When it comes to keeping stocks for the next 50 years, I’m looking for a company with a strong brand – a favorite that is an important part of consumers’ lives. Society can do well today. Or the company may have struggled recently after many years of success. In that case, he may be ready for recovery after the current coronavirus health crisis has subsided.
Here are three popular consumer companies – and those that are likely to be healthy and healthy from the middle of the century.
Walt Disney 04.30 NYSE: DIS he has a rough time these days. Its parks, which are part of its largest revenue business, have been closed for several months due to a coronavirus outbreak. At present, most participants are reopened due to measures aimed at social distance. At the same time, Disney is facing the cost of operating parks and introducing new safety measures, such as cleaning processes. The media giant has postponed debuts on the big screen, such as a live action film Mulan as the US health crisis continues
Despite this grim short-term situation, Disney’s long-term image still has many sparks. Magic Kingdom in Florida is the most visited theme park in the world, with Disneyland in California a short second. Some may prefer to postpone Disney tours in the midst of the current pandemic. However, when the crisis subsides, consumers are likely to return to their favorite activities, which they have been forced to stop – for example, when they visit Disney.
Meanwhile, Disney’s new Disney service, Disney +, is expanding. The company said it had about 54.5 million subscribers since May 4. This will prolong growth over the plan. Disney, which predicted Disney +’s profitability in 2024, initially set a target of 60 to 90 million subscribers.
Disney’s inventory will fall by 20% this year until Thursday. It doesn’t really have to pick up pace soon. However, investing at today’s prices has the potential to pay off in the long run.
McDonald 04.30 NYSE: MCD is another brand that is strong enough to predict a coronavirus storm. The huge fast food business once again took first place in Business Restaurant and Technomic report on the 500 most important restaurant chains with the highest sales last year. Although McDonald’s power in the propulsion units helped offset recent distance measures, the coronavirus outbreak still weighed on the business. In the second quarter, comparable global sales fell by 23.9%. This is compared to a 6.5% increase in the previous period. The good news, however, is that sales have improved month by month since the restaurants reopened. Comparable sales fell by 39% in April, but only by 12.3% until June.

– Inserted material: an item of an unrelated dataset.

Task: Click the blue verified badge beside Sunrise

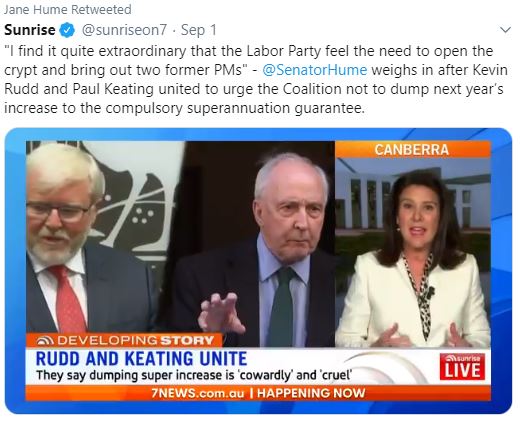Action: point(67,30)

Although we do not know the duration of the current health crisis, it is probably a temporary situation. So let’s look at the pre-disease numbers as a guide to McDonald’s future prospects. Comparable sales for the two months ended February 29 gained 7.2% from the previous year. And in 2019, worldwide comparable sales for the full year increased by 5.9% for the largest profit in the last 10 years. McDonald’s is also a good buy for dividend investors. Every year, the chain in the restaurant raised its dividend for 43 years when it paid dividends. Last year, the company achieved its goal of paying $ 25 billion to shareholders in a three-year period by 2019.
McDonald’s shares have risen more than 40% since the decline in market losses, erasing losses for the year. However, the shares are an advantageous agreement for a long-term investor.

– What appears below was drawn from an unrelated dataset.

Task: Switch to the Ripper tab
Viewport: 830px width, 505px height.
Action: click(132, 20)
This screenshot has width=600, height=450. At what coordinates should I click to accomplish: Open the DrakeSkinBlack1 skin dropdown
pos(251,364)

Nike (NYSE: OF) the shares have rebounded by 54% since the fall of the market, which represents a decrease this year to only 4.4%. Nike temporarily closed most of its stores in key areas such as China and the United States, in the earlier stages of the coronavirus outbreak, and sales fell 38% in the fourth fiscal quarter. Nevertheless, online sales have encouraged investor optimism. The company recorded a 75% increase in digital sales in the 4th quarter.
Digital sales may not continue to grow at the same pace as most Nike stores, which are now reopening. However, profits from digital sales are likely to remain significant. Here’s why: Nike has been expanding its digital platform since 2017. At that time, it began striving to sell directly to consumers through its website and stores without any problems. It has already begun to bear fruit. In the quarter before the health crisis, the company recorded a 38% increase in digital revenues.

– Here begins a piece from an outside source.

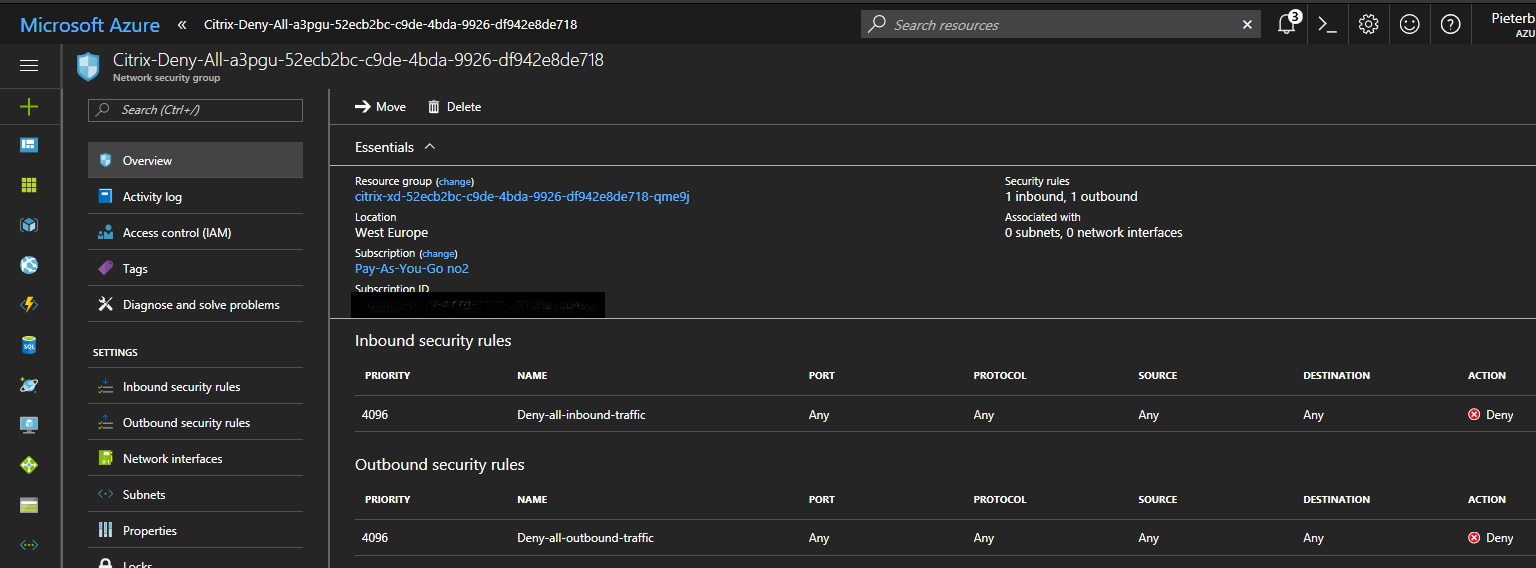Click change link beside Resource group

coord(454,182)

Now, supported by the recent pace of e-commerce, Nike is strengthening its initiative with a new plan called “Direct Consumer Acceleration.” It also includes data, inventory and membership to provide customers with quick access to products.
The strength of the brand also increases Nike’s revenue. The Jordan brand is a good example of Nike’s remaining strength. The Jordan brand released its last quarter of $ 1 billion late last year – 17 years after the retirement of basketball legend Michael Jordan.
It is too early to predict what will happen in 50 years. However, Nike has so far demonstrated its strength and ability to adapt to the changing market. Thanks to these features, this discretionary warehouse is a great long-term purchase for the consumer.